- Work to complete:
Check each line of the records below for the string "computer", then state how many lines contain it, with no other output.

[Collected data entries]
◇ ◇ ◇ ◇

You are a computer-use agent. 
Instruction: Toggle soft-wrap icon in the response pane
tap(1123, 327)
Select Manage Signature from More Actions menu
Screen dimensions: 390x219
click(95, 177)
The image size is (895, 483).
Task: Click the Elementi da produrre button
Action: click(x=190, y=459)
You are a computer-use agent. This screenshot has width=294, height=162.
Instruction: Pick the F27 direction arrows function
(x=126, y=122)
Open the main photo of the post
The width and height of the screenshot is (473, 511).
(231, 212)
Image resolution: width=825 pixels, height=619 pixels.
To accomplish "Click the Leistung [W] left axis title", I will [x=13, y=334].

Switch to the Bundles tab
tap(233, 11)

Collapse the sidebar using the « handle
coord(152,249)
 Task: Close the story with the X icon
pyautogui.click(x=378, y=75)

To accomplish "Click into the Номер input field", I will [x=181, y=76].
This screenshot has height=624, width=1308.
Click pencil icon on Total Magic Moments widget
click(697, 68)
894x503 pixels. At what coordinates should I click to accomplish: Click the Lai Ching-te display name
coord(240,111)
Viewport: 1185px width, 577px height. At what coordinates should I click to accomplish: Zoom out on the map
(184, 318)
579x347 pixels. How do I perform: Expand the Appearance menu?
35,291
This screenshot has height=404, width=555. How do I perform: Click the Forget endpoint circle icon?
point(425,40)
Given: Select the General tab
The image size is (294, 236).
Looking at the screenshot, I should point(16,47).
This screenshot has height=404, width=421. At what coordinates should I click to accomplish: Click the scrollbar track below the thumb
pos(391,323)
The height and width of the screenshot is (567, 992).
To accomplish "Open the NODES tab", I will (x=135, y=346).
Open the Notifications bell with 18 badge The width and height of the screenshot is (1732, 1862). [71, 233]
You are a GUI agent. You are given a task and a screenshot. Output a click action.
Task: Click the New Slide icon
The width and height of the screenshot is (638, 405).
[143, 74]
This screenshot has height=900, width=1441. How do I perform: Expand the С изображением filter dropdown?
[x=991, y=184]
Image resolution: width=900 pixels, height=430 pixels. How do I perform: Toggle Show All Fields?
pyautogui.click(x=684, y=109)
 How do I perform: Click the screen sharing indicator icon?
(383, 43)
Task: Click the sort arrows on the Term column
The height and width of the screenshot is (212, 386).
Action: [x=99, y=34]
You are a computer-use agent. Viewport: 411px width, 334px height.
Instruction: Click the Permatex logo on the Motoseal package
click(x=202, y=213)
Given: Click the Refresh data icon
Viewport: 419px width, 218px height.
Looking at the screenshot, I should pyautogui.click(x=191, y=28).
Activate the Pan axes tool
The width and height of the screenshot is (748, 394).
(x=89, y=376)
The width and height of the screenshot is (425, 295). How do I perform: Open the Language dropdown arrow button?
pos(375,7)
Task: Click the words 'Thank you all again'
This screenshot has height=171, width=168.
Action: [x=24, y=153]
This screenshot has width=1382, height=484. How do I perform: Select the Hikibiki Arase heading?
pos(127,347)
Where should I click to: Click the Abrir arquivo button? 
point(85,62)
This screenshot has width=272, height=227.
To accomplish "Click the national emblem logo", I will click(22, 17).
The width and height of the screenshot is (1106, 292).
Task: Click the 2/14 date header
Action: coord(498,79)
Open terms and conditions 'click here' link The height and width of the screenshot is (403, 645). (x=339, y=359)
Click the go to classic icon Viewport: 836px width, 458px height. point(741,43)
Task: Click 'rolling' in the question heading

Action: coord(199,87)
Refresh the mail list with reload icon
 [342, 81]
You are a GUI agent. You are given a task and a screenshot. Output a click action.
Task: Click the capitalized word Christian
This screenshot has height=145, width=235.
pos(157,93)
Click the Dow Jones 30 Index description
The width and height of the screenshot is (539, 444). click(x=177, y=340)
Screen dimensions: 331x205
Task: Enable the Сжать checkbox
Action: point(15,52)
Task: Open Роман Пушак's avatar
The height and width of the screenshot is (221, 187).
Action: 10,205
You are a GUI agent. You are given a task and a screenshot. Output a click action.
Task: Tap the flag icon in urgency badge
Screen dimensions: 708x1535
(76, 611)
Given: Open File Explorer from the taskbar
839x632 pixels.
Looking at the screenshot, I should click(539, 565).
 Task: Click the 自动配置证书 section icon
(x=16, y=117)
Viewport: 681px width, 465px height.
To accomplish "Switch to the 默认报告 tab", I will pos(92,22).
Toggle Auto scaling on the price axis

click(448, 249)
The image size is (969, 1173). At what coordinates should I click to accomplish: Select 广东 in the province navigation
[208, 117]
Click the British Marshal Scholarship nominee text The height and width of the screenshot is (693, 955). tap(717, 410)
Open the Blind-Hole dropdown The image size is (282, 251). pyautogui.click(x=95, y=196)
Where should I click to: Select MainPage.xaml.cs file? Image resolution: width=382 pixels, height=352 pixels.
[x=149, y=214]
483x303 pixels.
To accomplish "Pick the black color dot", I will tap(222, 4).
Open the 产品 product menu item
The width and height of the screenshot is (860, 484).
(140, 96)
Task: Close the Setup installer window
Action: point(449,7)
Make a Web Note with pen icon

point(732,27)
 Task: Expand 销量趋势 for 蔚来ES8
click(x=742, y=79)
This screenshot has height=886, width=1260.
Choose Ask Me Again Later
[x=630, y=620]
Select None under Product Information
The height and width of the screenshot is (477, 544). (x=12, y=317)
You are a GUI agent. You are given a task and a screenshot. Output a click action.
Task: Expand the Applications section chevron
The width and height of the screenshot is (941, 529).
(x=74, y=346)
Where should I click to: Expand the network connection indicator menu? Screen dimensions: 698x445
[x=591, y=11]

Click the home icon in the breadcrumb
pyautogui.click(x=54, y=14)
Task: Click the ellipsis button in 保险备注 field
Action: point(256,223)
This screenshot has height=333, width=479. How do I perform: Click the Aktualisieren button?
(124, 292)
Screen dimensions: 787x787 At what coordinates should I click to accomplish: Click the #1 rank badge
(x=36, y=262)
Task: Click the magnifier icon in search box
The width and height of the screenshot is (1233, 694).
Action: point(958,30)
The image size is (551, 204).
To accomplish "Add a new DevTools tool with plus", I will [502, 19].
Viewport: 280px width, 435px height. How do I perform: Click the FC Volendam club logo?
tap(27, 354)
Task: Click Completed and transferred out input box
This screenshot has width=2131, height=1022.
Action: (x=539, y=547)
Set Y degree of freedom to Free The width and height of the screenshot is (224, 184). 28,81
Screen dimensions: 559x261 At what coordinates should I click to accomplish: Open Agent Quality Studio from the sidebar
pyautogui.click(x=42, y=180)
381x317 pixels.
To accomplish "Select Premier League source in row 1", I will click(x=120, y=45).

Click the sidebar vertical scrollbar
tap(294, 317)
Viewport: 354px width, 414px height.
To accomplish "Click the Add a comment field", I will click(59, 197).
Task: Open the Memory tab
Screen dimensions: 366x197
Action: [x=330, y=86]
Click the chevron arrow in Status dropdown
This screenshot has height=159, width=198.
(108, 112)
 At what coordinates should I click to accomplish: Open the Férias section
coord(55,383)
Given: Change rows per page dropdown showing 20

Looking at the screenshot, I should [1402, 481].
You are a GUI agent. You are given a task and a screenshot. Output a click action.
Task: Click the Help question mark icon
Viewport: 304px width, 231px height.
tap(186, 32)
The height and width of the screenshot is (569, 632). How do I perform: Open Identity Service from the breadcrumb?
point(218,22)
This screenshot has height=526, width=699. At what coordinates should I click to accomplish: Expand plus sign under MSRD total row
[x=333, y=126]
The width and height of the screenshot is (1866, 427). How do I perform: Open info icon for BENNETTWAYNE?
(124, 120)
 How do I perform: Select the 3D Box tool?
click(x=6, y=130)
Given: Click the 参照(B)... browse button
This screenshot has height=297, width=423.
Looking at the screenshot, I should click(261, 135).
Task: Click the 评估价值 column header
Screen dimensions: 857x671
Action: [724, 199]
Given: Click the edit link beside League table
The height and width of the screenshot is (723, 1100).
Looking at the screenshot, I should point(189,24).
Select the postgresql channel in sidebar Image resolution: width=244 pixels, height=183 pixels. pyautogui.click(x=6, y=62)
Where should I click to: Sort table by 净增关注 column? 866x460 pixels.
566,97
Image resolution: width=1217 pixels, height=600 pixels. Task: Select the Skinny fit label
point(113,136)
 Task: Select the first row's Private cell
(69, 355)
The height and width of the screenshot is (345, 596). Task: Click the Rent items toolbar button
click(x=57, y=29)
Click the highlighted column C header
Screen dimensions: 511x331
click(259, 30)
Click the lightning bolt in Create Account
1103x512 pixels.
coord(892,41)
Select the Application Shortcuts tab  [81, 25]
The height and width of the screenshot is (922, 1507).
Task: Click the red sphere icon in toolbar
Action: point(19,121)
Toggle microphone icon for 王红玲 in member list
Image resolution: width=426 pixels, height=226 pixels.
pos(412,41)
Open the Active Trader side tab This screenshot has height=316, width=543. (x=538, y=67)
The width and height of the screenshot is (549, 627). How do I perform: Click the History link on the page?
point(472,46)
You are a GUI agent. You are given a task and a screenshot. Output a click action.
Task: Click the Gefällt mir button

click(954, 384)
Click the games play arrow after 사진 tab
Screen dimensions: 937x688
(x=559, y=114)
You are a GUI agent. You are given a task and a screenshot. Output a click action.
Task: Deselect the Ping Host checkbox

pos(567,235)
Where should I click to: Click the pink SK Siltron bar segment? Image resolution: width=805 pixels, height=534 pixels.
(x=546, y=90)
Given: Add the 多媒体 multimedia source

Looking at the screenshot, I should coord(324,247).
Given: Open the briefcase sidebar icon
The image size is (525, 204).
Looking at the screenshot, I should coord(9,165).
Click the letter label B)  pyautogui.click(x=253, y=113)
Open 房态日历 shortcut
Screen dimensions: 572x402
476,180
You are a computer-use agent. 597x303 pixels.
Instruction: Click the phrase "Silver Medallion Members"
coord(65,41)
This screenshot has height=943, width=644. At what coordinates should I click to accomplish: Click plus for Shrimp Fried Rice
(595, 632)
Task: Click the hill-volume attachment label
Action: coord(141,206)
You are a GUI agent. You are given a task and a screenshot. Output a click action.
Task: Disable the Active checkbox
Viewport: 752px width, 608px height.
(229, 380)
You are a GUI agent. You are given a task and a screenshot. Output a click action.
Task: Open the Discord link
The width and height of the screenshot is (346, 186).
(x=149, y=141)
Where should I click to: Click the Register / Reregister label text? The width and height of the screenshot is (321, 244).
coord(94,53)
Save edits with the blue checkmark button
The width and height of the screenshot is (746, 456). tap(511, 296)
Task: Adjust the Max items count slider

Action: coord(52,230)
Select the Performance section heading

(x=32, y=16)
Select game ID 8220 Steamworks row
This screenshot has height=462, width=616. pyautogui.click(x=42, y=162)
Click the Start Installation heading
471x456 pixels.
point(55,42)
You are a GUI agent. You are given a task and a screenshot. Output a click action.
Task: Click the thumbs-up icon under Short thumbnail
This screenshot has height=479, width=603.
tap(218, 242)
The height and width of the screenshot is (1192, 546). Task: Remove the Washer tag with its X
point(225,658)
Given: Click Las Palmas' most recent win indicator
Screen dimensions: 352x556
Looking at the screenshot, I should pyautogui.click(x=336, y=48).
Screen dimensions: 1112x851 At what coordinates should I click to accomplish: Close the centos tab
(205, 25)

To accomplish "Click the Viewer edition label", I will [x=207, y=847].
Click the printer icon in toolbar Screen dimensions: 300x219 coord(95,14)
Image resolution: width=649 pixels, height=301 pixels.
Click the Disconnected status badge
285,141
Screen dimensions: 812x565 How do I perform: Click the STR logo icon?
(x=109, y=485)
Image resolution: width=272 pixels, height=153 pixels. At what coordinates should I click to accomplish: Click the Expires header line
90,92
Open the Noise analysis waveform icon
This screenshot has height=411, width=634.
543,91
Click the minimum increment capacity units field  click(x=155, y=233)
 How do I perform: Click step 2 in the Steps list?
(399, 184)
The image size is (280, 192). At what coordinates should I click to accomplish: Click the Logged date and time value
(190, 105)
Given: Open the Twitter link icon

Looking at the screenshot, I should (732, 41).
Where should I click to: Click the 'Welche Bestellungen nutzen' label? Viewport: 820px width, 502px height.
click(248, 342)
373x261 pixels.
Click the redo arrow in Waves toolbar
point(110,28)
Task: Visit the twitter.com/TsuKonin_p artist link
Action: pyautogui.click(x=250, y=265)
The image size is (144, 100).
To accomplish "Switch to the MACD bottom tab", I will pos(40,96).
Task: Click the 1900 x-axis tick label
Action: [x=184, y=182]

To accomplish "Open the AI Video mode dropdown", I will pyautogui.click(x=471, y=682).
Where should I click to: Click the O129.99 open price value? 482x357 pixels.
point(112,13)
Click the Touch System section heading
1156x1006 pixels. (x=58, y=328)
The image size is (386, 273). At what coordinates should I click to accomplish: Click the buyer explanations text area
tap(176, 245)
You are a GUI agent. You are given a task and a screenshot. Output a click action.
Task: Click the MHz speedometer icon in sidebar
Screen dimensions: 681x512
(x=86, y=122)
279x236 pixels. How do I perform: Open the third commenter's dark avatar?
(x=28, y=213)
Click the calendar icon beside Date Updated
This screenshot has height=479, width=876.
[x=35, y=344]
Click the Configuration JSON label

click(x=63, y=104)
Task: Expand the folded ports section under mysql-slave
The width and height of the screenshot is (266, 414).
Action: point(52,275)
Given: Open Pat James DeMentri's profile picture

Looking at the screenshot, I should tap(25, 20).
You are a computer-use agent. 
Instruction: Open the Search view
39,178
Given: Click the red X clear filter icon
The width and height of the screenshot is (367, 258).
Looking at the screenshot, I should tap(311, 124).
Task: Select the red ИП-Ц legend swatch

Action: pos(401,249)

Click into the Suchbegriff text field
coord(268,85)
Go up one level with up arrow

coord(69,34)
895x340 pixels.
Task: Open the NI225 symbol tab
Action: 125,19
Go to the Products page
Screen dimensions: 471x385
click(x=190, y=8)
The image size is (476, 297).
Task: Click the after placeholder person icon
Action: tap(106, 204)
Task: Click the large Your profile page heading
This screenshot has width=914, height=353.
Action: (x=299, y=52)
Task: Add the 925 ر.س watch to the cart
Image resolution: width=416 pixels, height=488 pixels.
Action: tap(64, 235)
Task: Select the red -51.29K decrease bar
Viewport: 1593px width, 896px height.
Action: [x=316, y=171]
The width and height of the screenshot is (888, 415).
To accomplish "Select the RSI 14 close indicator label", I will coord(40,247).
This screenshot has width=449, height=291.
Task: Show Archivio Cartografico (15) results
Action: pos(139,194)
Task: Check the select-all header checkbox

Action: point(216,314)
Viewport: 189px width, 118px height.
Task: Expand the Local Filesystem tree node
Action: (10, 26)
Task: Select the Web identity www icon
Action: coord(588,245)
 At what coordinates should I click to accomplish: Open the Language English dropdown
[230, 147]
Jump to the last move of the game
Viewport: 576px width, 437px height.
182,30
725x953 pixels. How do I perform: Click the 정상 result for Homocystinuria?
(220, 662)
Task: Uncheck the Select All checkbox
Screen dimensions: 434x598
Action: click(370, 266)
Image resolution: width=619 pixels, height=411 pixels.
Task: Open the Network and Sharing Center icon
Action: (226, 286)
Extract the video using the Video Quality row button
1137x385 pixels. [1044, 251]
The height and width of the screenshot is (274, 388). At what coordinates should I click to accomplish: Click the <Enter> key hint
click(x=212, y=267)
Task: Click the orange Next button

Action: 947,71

◇ ◇ ◇ ◇

- Task output:
5